[[ RECORDS FOR THE TASK, beginning ]]

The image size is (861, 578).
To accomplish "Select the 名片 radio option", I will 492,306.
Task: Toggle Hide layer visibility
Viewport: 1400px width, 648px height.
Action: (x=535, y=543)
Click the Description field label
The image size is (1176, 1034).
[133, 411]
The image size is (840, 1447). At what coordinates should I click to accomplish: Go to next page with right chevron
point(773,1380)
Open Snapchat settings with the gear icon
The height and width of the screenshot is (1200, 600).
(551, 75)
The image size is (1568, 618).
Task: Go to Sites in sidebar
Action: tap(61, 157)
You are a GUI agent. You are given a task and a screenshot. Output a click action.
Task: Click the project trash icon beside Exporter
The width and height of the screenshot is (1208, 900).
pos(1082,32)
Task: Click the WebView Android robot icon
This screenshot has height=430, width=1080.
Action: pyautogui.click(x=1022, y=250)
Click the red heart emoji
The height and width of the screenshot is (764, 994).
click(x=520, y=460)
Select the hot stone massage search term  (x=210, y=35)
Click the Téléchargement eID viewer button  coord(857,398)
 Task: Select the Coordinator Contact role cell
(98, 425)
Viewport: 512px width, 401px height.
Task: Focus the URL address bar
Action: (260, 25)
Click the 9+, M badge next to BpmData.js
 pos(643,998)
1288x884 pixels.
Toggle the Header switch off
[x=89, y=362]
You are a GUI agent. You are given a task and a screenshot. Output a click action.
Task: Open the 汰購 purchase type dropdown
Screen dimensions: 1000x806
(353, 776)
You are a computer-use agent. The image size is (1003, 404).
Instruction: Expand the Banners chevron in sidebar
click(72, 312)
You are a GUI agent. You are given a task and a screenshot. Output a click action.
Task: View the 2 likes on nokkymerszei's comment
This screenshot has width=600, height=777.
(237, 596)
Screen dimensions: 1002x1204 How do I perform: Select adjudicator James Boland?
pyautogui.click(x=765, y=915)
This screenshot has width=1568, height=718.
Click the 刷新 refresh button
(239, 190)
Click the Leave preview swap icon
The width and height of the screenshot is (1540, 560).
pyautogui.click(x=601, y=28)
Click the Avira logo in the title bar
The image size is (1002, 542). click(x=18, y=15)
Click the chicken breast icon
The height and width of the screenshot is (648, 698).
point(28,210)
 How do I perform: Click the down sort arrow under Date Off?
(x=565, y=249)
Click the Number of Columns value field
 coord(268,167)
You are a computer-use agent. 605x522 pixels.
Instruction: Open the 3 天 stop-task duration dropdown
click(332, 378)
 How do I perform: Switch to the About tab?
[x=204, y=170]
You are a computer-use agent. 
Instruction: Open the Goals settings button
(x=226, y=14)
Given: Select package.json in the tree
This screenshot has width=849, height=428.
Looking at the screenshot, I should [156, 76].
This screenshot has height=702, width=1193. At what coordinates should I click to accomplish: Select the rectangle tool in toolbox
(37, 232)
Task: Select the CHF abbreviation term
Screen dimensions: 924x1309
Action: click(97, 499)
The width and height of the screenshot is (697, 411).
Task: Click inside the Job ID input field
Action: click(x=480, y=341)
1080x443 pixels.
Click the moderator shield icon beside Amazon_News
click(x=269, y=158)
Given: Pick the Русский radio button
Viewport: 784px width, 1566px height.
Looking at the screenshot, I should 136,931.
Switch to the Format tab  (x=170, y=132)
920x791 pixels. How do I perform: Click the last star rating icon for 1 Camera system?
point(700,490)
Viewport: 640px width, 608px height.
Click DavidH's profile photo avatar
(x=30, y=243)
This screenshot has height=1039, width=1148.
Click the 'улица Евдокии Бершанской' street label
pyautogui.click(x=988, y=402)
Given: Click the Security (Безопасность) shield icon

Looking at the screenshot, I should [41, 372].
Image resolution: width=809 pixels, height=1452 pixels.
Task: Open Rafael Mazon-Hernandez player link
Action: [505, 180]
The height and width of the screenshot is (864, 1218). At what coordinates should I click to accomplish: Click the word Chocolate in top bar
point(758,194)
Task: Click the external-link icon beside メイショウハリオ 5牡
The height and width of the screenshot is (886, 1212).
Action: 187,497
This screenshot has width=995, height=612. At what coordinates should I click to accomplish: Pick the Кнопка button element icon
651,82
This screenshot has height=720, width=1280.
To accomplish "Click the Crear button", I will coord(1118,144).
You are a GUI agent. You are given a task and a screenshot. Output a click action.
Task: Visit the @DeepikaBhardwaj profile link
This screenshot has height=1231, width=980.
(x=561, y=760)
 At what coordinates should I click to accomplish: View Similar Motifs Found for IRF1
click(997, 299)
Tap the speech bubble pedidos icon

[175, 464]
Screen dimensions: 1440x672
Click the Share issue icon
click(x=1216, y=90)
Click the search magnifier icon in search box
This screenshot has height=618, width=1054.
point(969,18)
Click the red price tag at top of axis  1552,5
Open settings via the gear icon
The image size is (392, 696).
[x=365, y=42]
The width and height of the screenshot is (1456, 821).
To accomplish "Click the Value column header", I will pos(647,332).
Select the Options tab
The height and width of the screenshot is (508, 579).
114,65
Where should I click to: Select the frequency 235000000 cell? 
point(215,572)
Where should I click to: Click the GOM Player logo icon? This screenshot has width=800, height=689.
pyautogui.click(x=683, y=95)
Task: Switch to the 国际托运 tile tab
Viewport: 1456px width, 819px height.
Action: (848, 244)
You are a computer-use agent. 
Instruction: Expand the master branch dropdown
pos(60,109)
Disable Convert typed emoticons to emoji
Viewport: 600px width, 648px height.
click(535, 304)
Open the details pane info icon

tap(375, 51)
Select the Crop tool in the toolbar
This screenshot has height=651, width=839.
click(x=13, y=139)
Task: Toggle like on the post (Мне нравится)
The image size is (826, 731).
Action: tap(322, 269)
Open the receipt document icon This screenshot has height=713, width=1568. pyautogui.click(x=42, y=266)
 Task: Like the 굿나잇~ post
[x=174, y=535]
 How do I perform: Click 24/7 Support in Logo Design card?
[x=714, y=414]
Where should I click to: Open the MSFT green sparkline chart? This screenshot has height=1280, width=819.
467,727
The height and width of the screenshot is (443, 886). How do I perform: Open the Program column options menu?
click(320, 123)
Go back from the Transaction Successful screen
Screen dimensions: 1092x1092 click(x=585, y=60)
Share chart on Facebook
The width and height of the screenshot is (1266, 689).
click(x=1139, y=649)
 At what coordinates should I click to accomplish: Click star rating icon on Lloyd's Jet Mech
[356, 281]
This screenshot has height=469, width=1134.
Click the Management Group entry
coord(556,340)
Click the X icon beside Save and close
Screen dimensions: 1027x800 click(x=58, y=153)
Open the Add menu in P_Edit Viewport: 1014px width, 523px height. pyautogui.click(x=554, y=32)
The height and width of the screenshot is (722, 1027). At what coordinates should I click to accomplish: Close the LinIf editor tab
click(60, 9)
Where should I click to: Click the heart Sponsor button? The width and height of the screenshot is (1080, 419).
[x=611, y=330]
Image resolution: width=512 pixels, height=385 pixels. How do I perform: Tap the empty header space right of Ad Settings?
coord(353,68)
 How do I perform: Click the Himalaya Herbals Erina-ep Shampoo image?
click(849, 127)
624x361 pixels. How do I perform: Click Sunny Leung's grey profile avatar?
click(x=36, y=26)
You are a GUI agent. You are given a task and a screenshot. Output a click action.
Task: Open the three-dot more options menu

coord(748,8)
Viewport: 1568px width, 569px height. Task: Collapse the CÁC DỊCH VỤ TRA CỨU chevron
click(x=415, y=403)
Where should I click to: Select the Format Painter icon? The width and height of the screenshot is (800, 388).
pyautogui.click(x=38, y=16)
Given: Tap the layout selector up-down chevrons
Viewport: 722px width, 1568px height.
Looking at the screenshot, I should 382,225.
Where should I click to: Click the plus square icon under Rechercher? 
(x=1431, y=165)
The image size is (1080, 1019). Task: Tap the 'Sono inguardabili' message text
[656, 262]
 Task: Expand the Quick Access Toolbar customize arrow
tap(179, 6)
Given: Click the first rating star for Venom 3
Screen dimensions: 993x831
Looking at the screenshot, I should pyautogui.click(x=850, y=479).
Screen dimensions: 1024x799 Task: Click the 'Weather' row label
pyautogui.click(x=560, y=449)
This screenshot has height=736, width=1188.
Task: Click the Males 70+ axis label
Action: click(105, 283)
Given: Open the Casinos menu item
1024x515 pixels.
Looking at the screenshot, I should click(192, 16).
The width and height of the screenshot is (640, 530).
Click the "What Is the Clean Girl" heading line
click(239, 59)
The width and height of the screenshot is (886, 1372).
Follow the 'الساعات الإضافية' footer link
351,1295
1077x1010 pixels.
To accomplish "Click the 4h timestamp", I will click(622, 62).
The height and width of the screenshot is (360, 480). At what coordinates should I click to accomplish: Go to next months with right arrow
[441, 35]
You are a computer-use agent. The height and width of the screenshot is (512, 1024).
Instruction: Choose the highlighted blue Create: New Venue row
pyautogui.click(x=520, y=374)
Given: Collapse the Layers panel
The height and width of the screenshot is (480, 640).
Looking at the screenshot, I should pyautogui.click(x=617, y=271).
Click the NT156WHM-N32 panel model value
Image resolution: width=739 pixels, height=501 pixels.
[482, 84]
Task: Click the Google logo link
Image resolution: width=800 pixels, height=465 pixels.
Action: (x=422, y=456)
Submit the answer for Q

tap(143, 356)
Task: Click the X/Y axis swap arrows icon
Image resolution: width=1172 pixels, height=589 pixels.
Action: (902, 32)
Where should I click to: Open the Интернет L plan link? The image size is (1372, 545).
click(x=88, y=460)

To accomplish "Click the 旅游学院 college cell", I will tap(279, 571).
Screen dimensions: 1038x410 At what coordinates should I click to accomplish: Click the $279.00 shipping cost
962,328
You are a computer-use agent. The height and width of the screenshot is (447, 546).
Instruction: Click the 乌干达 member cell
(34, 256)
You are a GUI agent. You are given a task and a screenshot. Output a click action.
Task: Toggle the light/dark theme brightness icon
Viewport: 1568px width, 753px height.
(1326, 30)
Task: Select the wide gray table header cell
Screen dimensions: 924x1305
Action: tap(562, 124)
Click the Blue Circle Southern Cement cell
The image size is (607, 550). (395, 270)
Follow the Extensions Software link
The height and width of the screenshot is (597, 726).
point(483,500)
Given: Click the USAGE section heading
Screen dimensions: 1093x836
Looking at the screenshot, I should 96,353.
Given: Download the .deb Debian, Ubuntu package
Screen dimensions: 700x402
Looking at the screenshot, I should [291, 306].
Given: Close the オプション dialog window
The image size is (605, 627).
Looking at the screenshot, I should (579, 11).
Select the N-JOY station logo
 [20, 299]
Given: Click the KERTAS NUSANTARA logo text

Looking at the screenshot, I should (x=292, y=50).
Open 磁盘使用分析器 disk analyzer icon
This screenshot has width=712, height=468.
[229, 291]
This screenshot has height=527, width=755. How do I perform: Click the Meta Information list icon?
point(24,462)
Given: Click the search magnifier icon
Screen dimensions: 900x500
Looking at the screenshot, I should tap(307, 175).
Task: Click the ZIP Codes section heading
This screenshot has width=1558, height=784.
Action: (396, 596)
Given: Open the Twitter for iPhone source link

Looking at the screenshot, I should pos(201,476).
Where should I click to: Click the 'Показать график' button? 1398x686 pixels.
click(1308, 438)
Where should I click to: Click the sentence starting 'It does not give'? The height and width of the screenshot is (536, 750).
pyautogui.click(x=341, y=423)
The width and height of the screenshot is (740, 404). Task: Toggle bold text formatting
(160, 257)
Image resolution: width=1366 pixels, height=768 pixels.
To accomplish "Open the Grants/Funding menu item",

[[ RECORDS FOR THE TASK, end ]]

Could you filter the entries above for lines holding the string "computer" and copy them?

You are a computer-use agent. The image size is (1003, 404).
You are a computer-use agent. 605x522 pixels.
You are a computer-use agent. 
You are a computer-use agent. 
You are a computer-use agent. The height and width of the screenshot is (512, 1024).
You are a computer-use agent. The height and width of the screenshot is (447, 546).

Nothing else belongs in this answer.